# TASK OBJECTIVE:
All lines in the records below with the word "економіки" must be returned.

# DATA RECORDS:
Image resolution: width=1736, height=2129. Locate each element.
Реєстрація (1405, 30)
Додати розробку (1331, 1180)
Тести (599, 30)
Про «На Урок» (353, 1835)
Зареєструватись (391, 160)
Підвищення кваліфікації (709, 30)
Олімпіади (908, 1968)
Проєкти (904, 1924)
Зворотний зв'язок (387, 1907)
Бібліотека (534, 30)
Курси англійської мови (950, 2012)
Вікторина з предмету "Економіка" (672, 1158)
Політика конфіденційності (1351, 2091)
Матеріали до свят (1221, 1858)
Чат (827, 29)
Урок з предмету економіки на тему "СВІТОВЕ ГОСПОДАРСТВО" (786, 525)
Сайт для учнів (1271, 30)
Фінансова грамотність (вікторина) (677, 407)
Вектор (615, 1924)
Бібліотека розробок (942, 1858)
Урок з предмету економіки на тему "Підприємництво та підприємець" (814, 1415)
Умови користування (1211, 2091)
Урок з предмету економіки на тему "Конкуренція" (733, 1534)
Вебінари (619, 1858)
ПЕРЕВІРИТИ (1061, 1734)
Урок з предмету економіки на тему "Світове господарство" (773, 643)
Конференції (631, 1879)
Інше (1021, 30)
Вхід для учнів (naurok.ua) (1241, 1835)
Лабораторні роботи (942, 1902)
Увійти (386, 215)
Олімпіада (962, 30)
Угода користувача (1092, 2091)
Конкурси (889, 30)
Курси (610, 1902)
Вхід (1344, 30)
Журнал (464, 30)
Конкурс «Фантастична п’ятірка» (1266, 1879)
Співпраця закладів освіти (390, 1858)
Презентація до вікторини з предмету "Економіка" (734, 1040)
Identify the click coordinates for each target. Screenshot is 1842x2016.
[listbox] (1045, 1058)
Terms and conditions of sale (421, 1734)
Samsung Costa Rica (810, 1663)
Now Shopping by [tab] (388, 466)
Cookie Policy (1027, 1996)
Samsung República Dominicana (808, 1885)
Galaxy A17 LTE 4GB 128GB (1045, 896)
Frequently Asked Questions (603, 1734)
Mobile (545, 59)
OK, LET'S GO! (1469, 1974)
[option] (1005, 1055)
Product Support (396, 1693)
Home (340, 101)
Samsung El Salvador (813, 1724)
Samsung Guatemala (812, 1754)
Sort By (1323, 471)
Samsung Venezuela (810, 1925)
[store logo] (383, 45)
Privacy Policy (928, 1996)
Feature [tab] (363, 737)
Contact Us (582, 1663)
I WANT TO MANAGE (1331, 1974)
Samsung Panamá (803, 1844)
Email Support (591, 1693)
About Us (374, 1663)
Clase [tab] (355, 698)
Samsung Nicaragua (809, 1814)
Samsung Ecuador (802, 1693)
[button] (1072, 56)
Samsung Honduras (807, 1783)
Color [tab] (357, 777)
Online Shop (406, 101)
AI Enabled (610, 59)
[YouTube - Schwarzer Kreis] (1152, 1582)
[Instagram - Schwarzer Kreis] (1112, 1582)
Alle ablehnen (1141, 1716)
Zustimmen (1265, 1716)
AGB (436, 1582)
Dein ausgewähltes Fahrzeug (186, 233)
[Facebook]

# ANSWER TO THE PROBLEM:
Урок з предмету економіки на тему "СВІТОВЕ ГОСПОДАРСТВО" (786, 525)
Урок з предмету економіки на тему "Підприємництво та підприємець" (814, 1415)
Урок з предмету економіки на тему "Конкуренція" (733, 1534)
Урок з предмету економіки на тему "Світове господарство" (773, 643)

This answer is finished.